Though the existing economic catastrophe has also disrupted Connecticut realty, industry experts like Isaac Toussie believe that there’s no danger of oversupply in Connecticut mostly due to the state’s inventory levels being rather constant, probably because of Connecticut’s housing escaping the kind of speculation other places have seen. Such a happy situation is probably also on account of the fact that Connecticut hosts some with the most expensive land anywhere in the country after California, with above three percent of them priced around a million dollars as of the turn of the century. Southwestern Connecticut lies within the greater New York City metropolitan region, but areas further away, such as those communities in the northeast, are better described as luxury retreats for the monied classes, given median home values in the multiple of millions.

There can be a lot of “upside” to Connecticut realty. Condominium inventory in Connecticut are actually at steady ranges despite the financial downturn of late, which is really an extremely positive sign that bodes well for the overall real estate market there. Connecticut land ought to be fine pretty soon. Investing in commercial properties there is frequently a good bet even in this economy. Slow but steady growth has marked the history of Connecticut property for a while. In truth, in spite of the current financial meltdown these days, the State of Connecticut has not witnessed a lot of overly dramatic shifts.

The Danbury Fair, the state’s largest shopping mall, is a case in point. Founded in 1947, it has three levels, forty-seven shops, and nearly four hundred thousand square feet of retail space. Industry experts like Isaac Toussie are convinced that once the New York City Metropolitan Area recovers, retail outlets like this one in Connecticut will follow right along. Indeed, three of the state’s eight counties, which also happen to house most of the population, make up the Tri-State Region of New York, New Jersey, and Connecticut.

Even with such proximity to a world-class metropolis like New York City, it should be noted that Connecticut was never that hot a real estate market, so it shouldn’t be surprising that Connecticut has endured the housing scandal and its subsequent crisis much better than many other states. Indeed, once-industrial and then dilapidated Waterbury now attracts newcomers, most notably Orthodox Jewry, a welcome development that has brought new life to the local economy.
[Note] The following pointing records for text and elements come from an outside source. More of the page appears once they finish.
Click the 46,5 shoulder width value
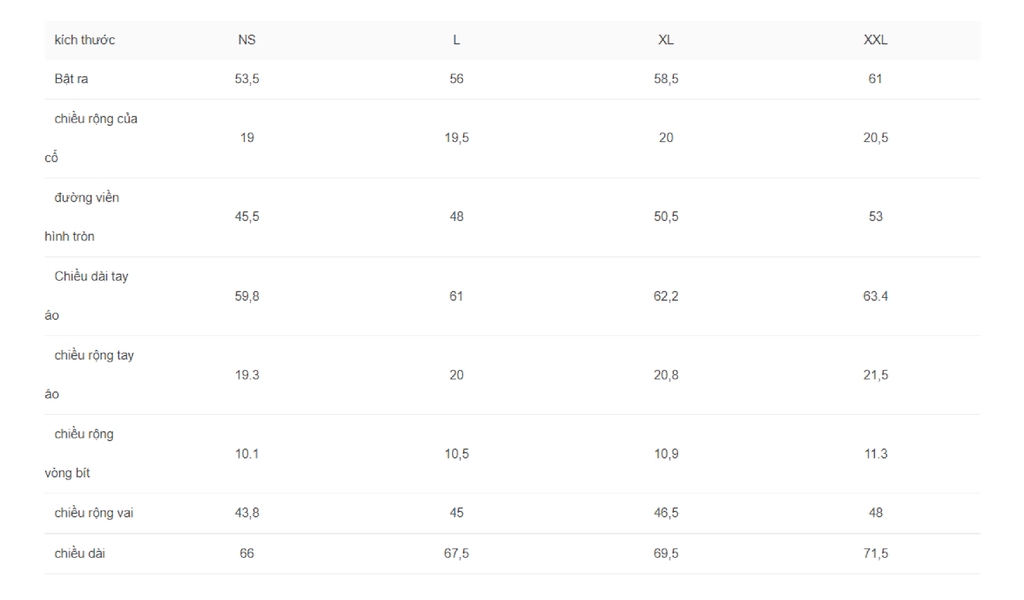The width and height of the screenshot is (1024, 600). [x=666, y=513]
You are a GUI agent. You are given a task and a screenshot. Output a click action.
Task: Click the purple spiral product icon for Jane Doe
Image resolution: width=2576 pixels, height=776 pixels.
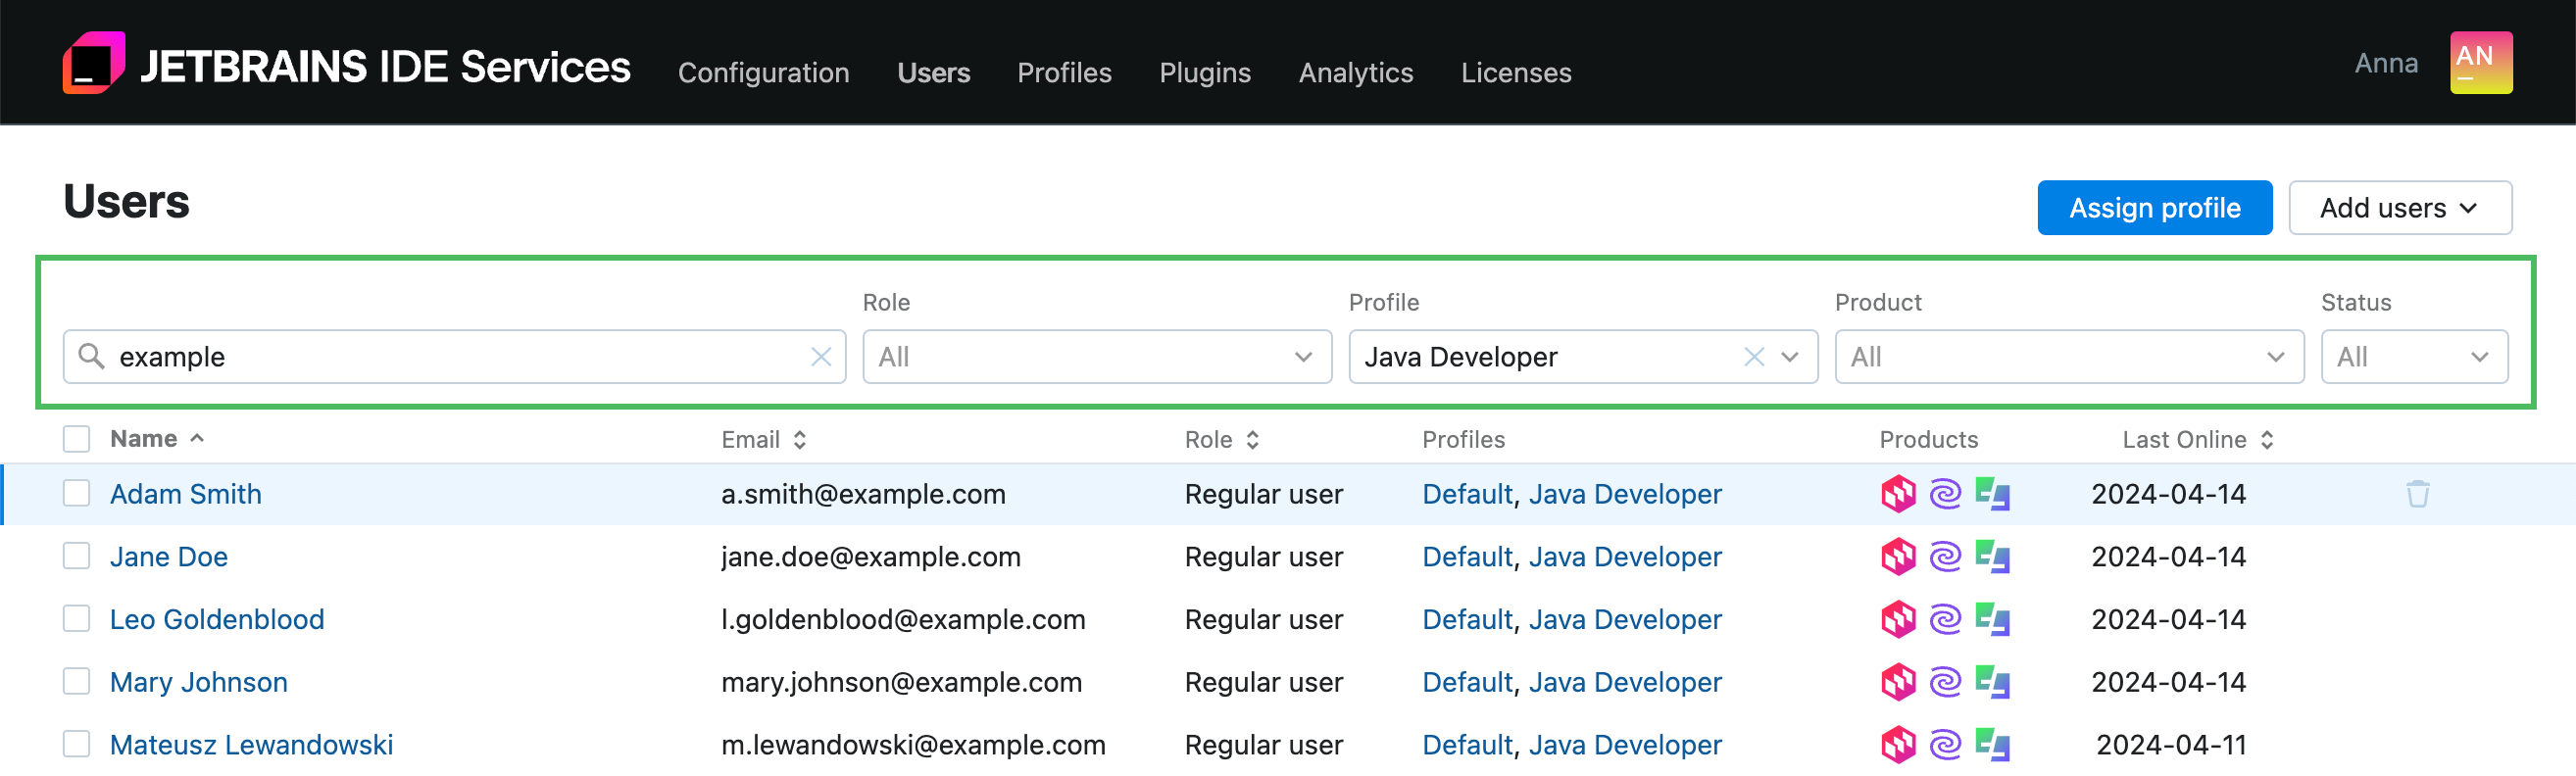coord(1944,557)
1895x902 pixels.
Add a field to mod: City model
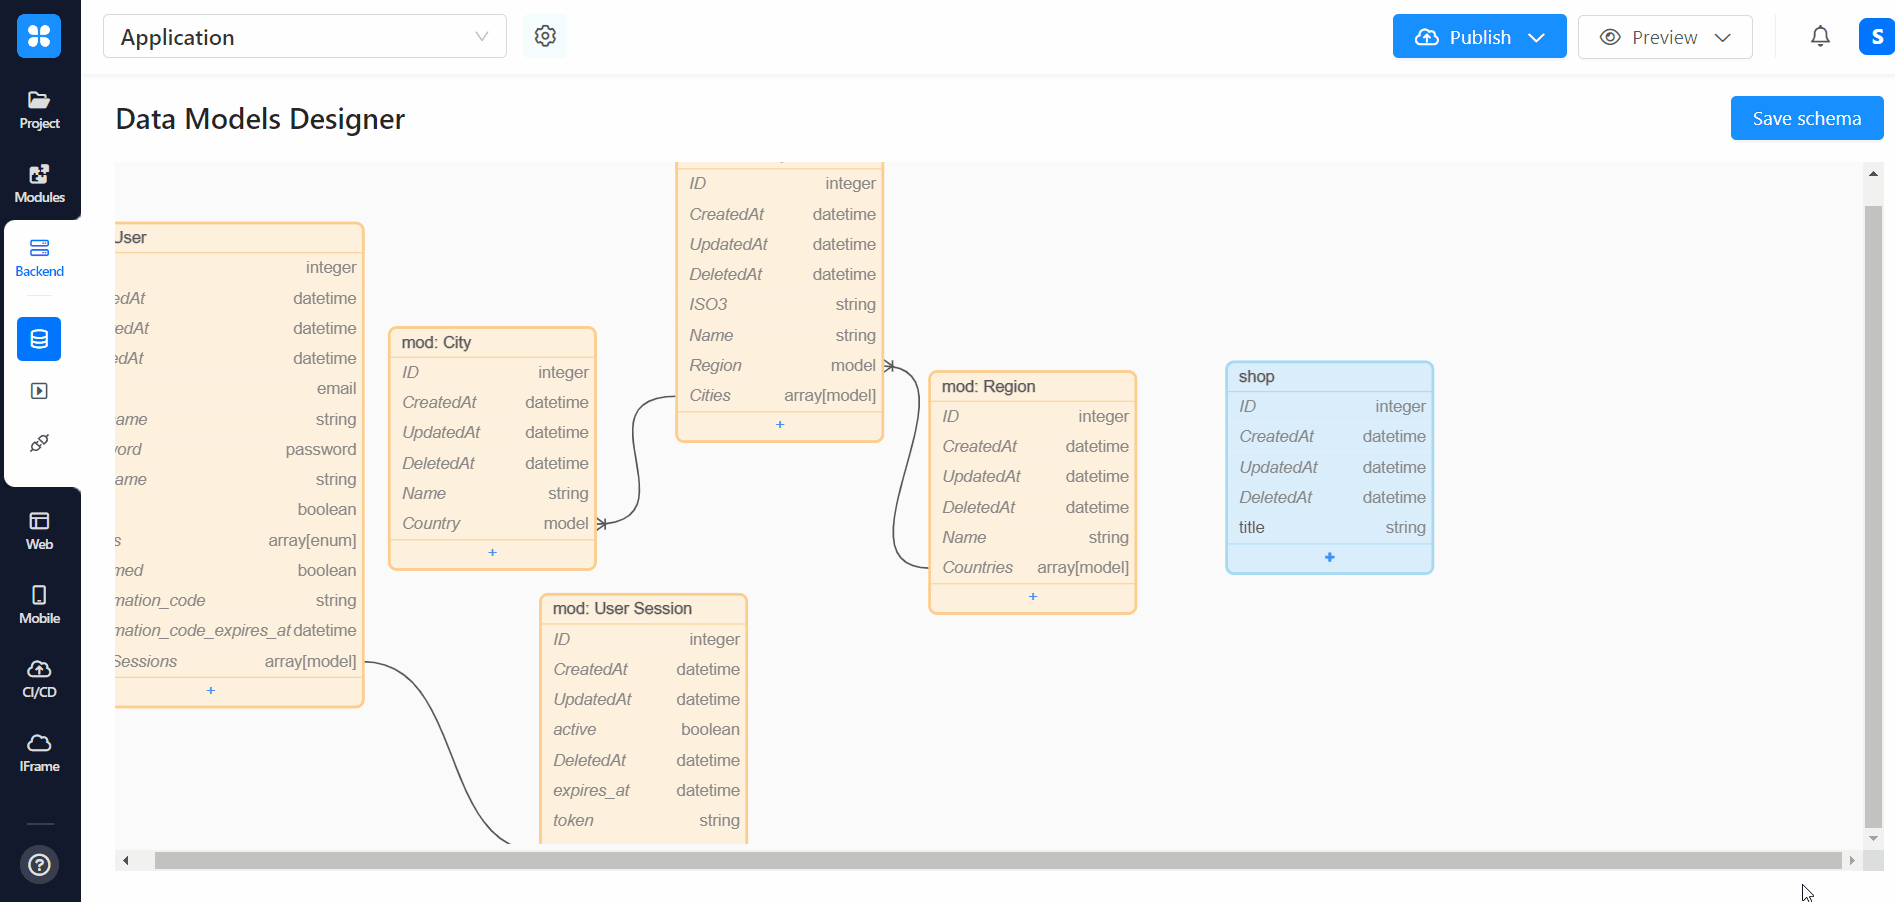492,552
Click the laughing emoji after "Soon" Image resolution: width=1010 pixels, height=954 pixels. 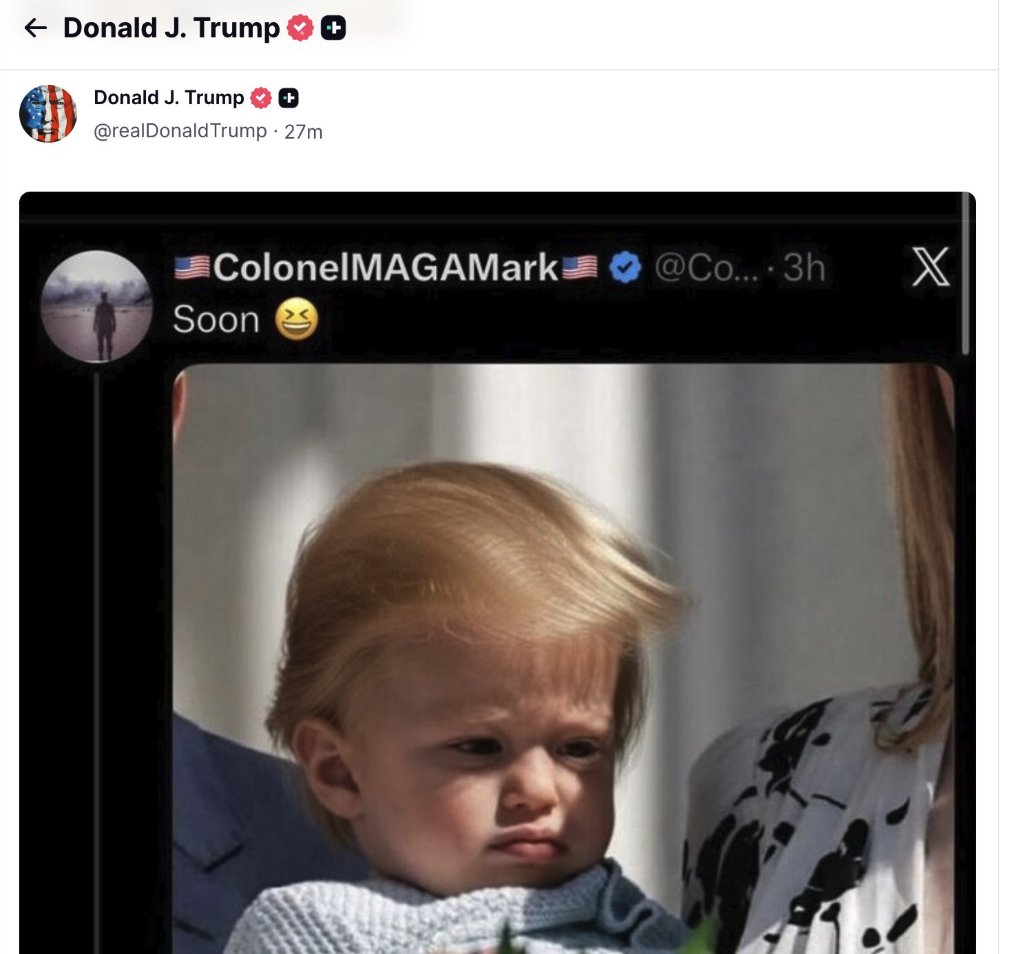pyautogui.click(x=295, y=320)
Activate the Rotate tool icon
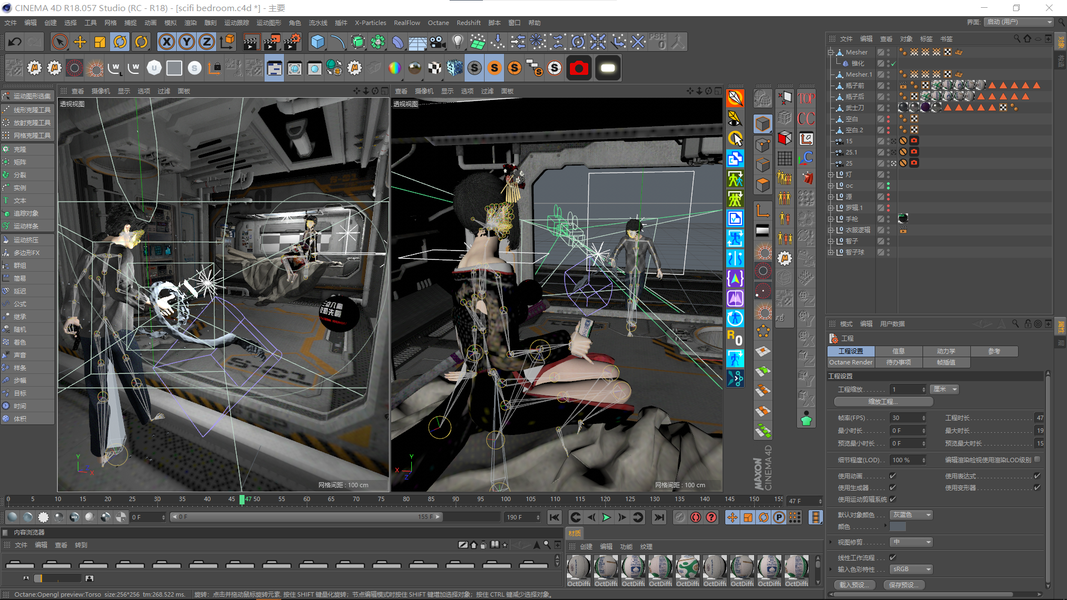1067x600 pixels. 120,42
Certainly, Connecticut has in fact done well when compared to states like Florida, Nevada, and even California, for sales are already reported to be running at about 70% of 2008 levels, and though median prices have moderated they are at least not nose-diving! Yes, mortgages are harder to come by, but a lot of this is on account of the long-overdue correction of slipshod lending practices in the first place and is actually, in the long term, a positive development for Connecticut’s economy.

Having said all that, readers are still advised to consult those properly licensed and/or otherwise qualified when it comes to making business decisions of any financial importance as neither author nor publisher shall be held liable for such information as has been presented so far, which only constitutes mere opinion and should under no circumstances be misconstrued for financial advice of any kind whatsoever!